Comparée au 1191, la mascarade du 221289 (jour de la fuite de Nicolae Ceaușescu et de sa femme) me fait penser plutôt à un vaudeville, une petite plaisanterie de dilettantes. Autant par l’échelle des faits que par la subtilité du scénario. Je ne dis pas que le truc de Bucarest n’a pas été particulièrement réussi (il l’a été; la preuve: il a marché), cependant celui de Washington et de New York appartient résolument à une autre ligue: celle des vrais professionnels.
L’immense tragédie qui a eu lieu le 11 septembre 2001 est un vrai chef-d’œuvre sur l’échelle de l’horreur, tant pour ce qui est de sa mise en pratique que de l’endoctrinement qui l’enveloppe. En effet, quant à la mise en pratique, chef-d’œuvre fut la façon dont se passa
le choix
des cibles, matériellement et symboliquement,
des techniques de réalisation,
des auteurs offerts à l’esprit collectif
l’orchestration
des tensions des événements, pendant et après,
des retombées stratégiques internationales et
des médias du pays dit plus libéral en la matière.163
Quant à l’endoctrinement, chef-d’œuvre fut la façon dont furent
détournées les consciences,
esquivées les évidences,
muselées les opinions,
enrégimentés les acteurs politiques, exaltés les éléments patriotiques,
appliquées les mesures coercitives.
Je suis d’accord que tout cela ça fait vraiment beaucoup, surtout lorsqu’il s’agit du pays le plus libéral, le plus démocratique, le plus ouvert, le plus avancé, le plus audacieux, etc. Voyons donc de plus près.

> TRAVAIL DEMANDÉ: Reprenez le texte sur le 11 septembre 2001 au point où il s'arrête et poursuivez-le. Les données ne servent à rien ici.

> MATÉRIEL FOURNI:
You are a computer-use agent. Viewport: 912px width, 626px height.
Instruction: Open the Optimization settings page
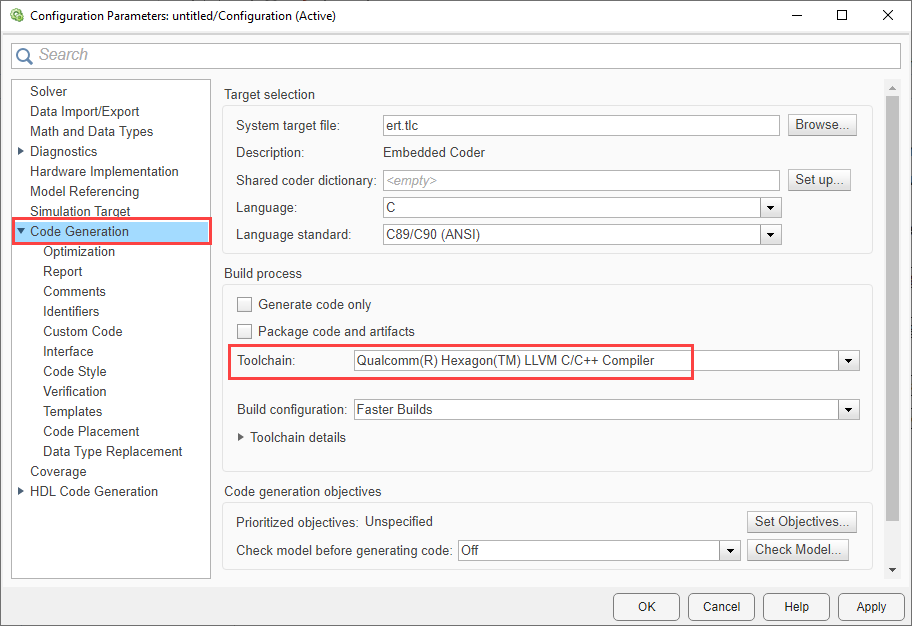(x=79, y=252)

> RÉPONSE RÉDIGÉE:
Le choix matériel et symbolique des cibles
Je ne reviendrai pas sur un sujet épuise, si ce n’est pour m’asso-cier au concert d’opinions soulignant la pertinence de ce choix. Même si d’autres objectifs (tels ceux imaginés à l’addenda qui finalise cet écrit) sont porteurs de valences similaires, les points touchés ce jour-là (auxquels on pourrait ajouter la Maison Blanche, dont il fut dit qu’elle échappa au quatrième projectile) tiennent tout de même la palme.
Le choix des techniques de réalisation
Techniques? Non, plutôt technique. En fait, en ce 11 septembre 2001, le monde entier a pu voir qu’un gros-porteur civil peut devenir une bombe volante d’une redoutable efficacité, et que son utilisation efficace est à même de produire un effet matériel et psychologique dévastateur, cela sans égard au taux d’occupation des sièges. Pourtant, il s’agit bien de techniques, puisque cette performance ne peut se réaliser en soi; elle exige une logistique et une coordination exemplaires. Sur un champ de bataille, il n’est déjà pas facile pour plusieurs canonniers de tirer des salves simultanées sur différentes cibles; que dire alors de plusieurs avions de ligne, chargés de passagers, partis d’endroits différents et précipités à quelques minutes d’intervalle sur des immeubles d’importance capitale à la fois et dispersés et rapprochés entre eux, comme les deux tours du World Trade Center?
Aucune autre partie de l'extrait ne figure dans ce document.